I was also entrusted with Dan’s old pedal board that he used for years with porterdavis.  That thing has some excellent mojo in it, too.  I don’t actually have enough pedals yet to justify using it, but I’m gonna do it anyway.  Thou shalt not leave thy mojo at home is a rule I read once somewhere.  Also I’m in gear acquisition mode so I’m sure there’s a new pedal out there somewhere with my name on it.
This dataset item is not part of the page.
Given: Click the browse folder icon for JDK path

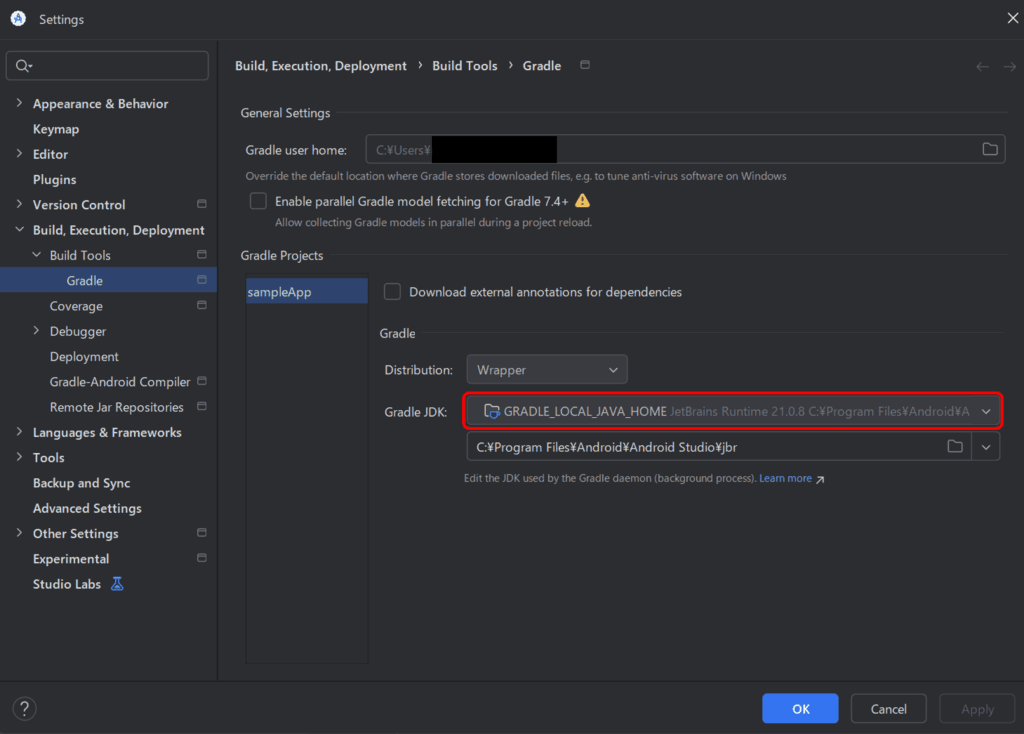Looking at the screenshot, I should click(955, 446).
I played a LOT of electric guitar back in high school and then switched over the acoustic in college…it’s really great to have a reason (beyond it being fun to do) to pick it up again.  So there we go…mojo workin’.

Epiphone Riviera P93

I got a new guitar. It’s pretty gorgeous. (I’ll be loud and proud about my pretty guitar). My friend Geno (who owns Red Leaf School of Music – music lessons anyone?) also helps out at Larry Land Music in Bastrop. He’s been harassing me to come out and visit (just kidding, Geno only gently suggests), and I finally did. Just to look around. Which is always a mistake when the “looking around” is in a guitar store.

I’ve had this desire for a hollow body electric for a while now…they have a bigger body size and since I am so acoustic oriented, they’re pretty comfortable for me to play. I had put it on my “get eventually” list, but then this Epiphone Riviera P93 was hanging on the wall and from somewhere a voice boomed “IT SHALL ME MINE.” Ok, it boomed from my head.

A part of my staying home all month project, I have been getting rid of some things. A couple of pieces of gear are staying in the family and going to live at Susan’s house, and a couple more got Craigslisted. Everything lined up and I brought home the Riviera last weekend. So far so good…it’s a joy to play. I haven’t geeked out over a guitar in a long time, so this was fun. Now to learn a Chuck Berry riff!